Task directions: This exercise calls for every record to be set down again, exactly and in full.

=== Records shown ===

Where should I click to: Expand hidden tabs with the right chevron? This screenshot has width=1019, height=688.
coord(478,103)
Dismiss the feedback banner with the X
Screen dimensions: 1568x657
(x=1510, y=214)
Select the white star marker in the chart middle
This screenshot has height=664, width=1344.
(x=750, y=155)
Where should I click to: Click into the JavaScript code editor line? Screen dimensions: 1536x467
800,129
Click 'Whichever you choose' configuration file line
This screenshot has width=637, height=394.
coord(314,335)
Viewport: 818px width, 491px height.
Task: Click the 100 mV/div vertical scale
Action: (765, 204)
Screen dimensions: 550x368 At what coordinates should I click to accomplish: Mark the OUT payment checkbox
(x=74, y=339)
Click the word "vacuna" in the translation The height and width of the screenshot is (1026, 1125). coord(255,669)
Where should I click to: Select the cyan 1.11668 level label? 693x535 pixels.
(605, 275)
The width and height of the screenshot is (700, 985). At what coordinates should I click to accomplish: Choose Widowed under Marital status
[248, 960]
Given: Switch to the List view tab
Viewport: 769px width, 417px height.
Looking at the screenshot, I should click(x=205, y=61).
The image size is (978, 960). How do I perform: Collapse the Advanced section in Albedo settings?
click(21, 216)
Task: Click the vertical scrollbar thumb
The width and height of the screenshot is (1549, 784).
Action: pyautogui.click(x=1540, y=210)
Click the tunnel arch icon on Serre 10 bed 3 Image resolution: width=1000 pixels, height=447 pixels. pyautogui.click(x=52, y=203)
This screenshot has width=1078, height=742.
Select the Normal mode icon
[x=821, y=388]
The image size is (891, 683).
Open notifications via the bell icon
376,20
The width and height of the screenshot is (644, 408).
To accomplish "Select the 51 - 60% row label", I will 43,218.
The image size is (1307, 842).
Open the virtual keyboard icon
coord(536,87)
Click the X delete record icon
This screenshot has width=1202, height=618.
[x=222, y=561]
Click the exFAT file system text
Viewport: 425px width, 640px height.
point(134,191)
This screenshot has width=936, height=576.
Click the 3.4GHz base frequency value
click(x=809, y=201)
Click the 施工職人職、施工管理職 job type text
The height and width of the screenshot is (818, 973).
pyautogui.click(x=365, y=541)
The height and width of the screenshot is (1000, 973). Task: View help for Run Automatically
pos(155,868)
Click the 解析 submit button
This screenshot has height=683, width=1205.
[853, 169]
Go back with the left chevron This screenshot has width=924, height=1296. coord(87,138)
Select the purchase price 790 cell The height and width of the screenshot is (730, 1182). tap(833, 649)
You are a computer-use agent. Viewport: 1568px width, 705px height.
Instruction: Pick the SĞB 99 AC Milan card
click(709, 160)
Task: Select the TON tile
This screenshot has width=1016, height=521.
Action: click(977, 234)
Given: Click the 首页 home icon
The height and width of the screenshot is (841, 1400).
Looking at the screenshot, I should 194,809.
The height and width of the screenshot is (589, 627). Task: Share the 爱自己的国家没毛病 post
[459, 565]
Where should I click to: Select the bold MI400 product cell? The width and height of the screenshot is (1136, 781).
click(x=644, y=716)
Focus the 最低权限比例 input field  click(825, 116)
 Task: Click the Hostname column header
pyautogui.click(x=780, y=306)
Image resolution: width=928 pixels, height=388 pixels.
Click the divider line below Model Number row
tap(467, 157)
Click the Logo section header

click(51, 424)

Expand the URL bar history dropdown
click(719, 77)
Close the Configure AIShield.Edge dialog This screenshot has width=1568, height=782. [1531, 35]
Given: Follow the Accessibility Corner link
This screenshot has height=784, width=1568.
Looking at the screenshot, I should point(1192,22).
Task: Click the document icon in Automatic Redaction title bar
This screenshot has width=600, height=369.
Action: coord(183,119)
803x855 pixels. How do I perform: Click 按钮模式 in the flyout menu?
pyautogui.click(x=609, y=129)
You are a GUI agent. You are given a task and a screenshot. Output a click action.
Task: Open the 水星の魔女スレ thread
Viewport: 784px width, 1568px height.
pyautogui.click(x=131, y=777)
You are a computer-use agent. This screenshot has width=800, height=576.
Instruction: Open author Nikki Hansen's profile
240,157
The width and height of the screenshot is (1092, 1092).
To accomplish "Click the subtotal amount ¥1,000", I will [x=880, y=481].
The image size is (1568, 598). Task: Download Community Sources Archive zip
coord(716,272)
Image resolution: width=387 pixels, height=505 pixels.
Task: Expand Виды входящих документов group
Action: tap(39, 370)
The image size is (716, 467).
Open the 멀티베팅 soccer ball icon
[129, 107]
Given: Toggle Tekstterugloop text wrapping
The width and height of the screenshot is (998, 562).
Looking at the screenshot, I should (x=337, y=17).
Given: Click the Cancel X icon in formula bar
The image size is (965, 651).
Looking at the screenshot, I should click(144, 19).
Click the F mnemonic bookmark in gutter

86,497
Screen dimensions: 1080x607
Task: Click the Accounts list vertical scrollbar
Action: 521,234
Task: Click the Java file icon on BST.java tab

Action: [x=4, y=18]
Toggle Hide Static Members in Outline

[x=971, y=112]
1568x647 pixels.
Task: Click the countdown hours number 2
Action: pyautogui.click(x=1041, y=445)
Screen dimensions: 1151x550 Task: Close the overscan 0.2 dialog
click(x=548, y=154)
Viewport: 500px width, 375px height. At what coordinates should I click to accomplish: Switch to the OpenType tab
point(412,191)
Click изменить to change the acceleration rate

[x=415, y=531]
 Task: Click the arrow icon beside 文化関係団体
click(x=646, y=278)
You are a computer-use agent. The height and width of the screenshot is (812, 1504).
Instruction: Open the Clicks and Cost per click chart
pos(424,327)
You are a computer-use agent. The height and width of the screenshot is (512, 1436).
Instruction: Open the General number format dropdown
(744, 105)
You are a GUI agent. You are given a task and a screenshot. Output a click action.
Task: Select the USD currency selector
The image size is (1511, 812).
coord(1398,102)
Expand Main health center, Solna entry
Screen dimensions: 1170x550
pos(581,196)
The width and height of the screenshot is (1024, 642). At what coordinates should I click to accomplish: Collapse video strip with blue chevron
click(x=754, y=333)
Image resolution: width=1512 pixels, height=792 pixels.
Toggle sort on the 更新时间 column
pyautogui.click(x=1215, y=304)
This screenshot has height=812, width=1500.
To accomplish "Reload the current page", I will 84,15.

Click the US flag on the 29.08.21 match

===

Output for this exercise:
Where should I click to: Expand hidden tabs with the right chevron? This screenshot has width=1019, height=688.
coord(478,103)
Dismiss the feedback banner with the X
Screen dimensions: 1568x657
(x=1510, y=214)
Select the white star marker in the chart middle
This screenshot has height=664, width=1344.
(x=750, y=155)
Where should I click to: Click into the JavaScript code editor line? Screen dimensions: 1536x467
800,129
Click 'Whichever you choose' configuration file line
This screenshot has width=637, height=394.
coord(314,335)
Viewport: 818px width, 491px height.
Task: Click the 100 mV/div vertical scale
Action: (765, 204)
Screen dimensions: 550x368 At what coordinates should I click to accomplish: Mark the OUT payment checkbox
(x=74, y=339)
Click the word "vacuna" in the translation The height and width of the screenshot is (1026, 1125). coord(255,669)
Where should I click to: Select the cyan 1.11668 level label? 693x535 pixels.
(605, 275)
The width and height of the screenshot is (700, 985). At what coordinates should I click to accomplish: Choose Widowed under Marital status
[248, 960]
Given: Switch to the List view tab
Viewport: 769px width, 417px height.
Looking at the screenshot, I should click(x=205, y=61).
The image size is (978, 960). How do I perform: Collapse the Advanced section in Albedo settings?
click(21, 216)
Task: Click the vertical scrollbar thumb
The width and height of the screenshot is (1549, 784).
Action: pyautogui.click(x=1540, y=210)
Click the tunnel arch icon on Serre 10 bed 3 Image resolution: width=1000 pixels, height=447 pixels. pyautogui.click(x=52, y=203)
This screenshot has width=1078, height=742.
Select the Normal mode icon
[x=821, y=388]
The image size is (891, 683).
Open notifications via the bell icon
376,20
The width and height of the screenshot is (644, 408).
To accomplish "Select the 51 - 60% row label", I will 43,218.
The image size is (1307, 842).
Open the virtual keyboard icon
coord(536,87)
Click the X delete record icon
This screenshot has width=1202, height=618.
[x=222, y=561]
Click the exFAT file system text
Viewport: 425px width, 640px height.
point(134,191)
This screenshot has width=936, height=576.
Click the 3.4GHz base frequency value
click(x=809, y=201)
Click the 施工職人職、施工管理職 job type text
The height and width of the screenshot is (818, 973).
pyautogui.click(x=365, y=541)
The height and width of the screenshot is (1000, 973). Task: View help for Run Automatically
pos(155,868)
Click the 解析 submit button
This screenshot has height=683, width=1205.
[853, 169]
Go back with the left chevron This screenshot has width=924, height=1296. coord(87,138)
Select the purchase price 790 cell The height and width of the screenshot is (730, 1182). tap(833, 649)
You are a computer-use agent. Viewport: 1568px width, 705px height.
Instruction: Pick the SĞB 99 AC Milan card
click(709, 160)
Task: Select the TON tile
This screenshot has width=1016, height=521.
Action: click(977, 234)
Given: Click the 首页 home icon
The height and width of the screenshot is (841, 1400).
Looking at the screenshot, I should 194,809.
The height and width of the screenshot is (589, 627). Task: Share the 爱自己的国家没毛病 post
[459, 565]
Where should I click to: Select the bold MI400 product cell? The width and height of the screenshot is (1136, 781).
click(x=644, y=716)
Focus the 最低权限比例 input field  click(825, 116)
 Task: Click the Hostname column header
pyautogui.click(x=780, y=306)
Image resolution: width=928 pixels, height=388 pixels.
Click the divider line below Model Number row
tap(467, 157)
Click the Logo section header

click(51, 424)

Expand the URL bar history dropdown
click(719, 77)
Close the Configure AIShield.Edge dialog This screenshot has width=1568, height=782. [1531, 35]
Given: Follow the Accessibility Corner link
This screenshot has height=784, width=1568.
Looking at the screenshot, I should point(1192,22).
Task: Click the document icon in Automatic Redaction title bar
This screenshot has width=600, height=369.
Action: coord(183,119)
803x855 pixels. How do I perform: Click 按钮模式 in the flyout menu?
pyautogui.click(x=609, y=129)
You are a GUI agent. You are given a task and a screenshot. Output a click action.
Task: Open the 水星の魔女スレ thread
Viewport: 784px width, 1568px height.
pyautogui.click(x=131, y=777)
You are a computer-use agent. This screenshot has width=800, height=576.
Instruction: Open author Nikki Hansen's profile
240,157
The width and height of the screenshot is (1092, 1092).
To accomplish "Click the subtotal amount ¥1,000", I will [x=880, y=481].
The image size is (1568, 598). Task: Download Community Sources Archive zip
coord(716,272)
Image resolution: width=387 pixels, height=505 pixels.
Task: Expand Виды входящих документов group
Action: tap(39, 370)
The image size is (716, 467).
Open the 멀티베팅 soccer ball icon
[129, 107]
Given: Toggle Tekstterugloop text wrapping
The width and height of the screenshot is (998, 562).
Looking at the screenshot, I should (x=337, y=17).
Given: Click the Cancel X icon in formula bar
The image size is (965, 651).
Looking at the screenshot, I should click(144, 19).
Click the F mnemonic bookmark in gutter

86,497
Screen dimensions: 1080x607
Task: Click the Accounts list vertical scrollbar
Action: 521,234
Task: Click the Java file icon on BST.java tab

Action: [x=4, y=18]
Toggle Hide Static Members in Outline

[x=971, y=112]
1568x647 pixels.
Task: Click the countdown hours number 2
Action: pyautogui.click(x=1041, y=445)
Screen dimensions: 1151x550 Task: Close the overscan 0.2 dialog
click(x=548, y=154)
Viewport: 500px width, 375px height. At what coordinates should I click to accomplish: Switch to the OpenType tab
point(412,191)
Click изменить to change the acceleration rate

[x=415, y=531]
 Task: Click the arrow icon beside 文化関係団体
click(x=646, y=278)
You are a computer-use agent. The height and width of the screenshot is (812, 1504).
Instruction: Open the Clicks and Cost per click chart
pos(424,327)
You are a computer-use agent. The height and width of the screenshot is (512, 1436).
Instruction: Open the General number format dropdown
(744, 105)
You are a GUI agent. You are given a task and a screenshot. Output a click action.
Task: Select the USD currency selector
The image size is (1511, 812).
coord(1398,102)
Expand Main health center, Solna entry
Screen dimensions: 1170x550
pos(581,196)
The width and height of the screenshot is (1024, 642). At what coordinates should I click to accomplish: Collapse video strip with blue chevron
click(x=754, y=333)
Image resolution: width=1512 pixels, height=792 pixels.
Toggle sort on the 更新时间 column
pyautogui.click(x=1215, y=304)
This screenshot has height=812, width=1500.
To accomplish "Reload the current page", I will 84,15.

Click the US flag on the 29.08.21 match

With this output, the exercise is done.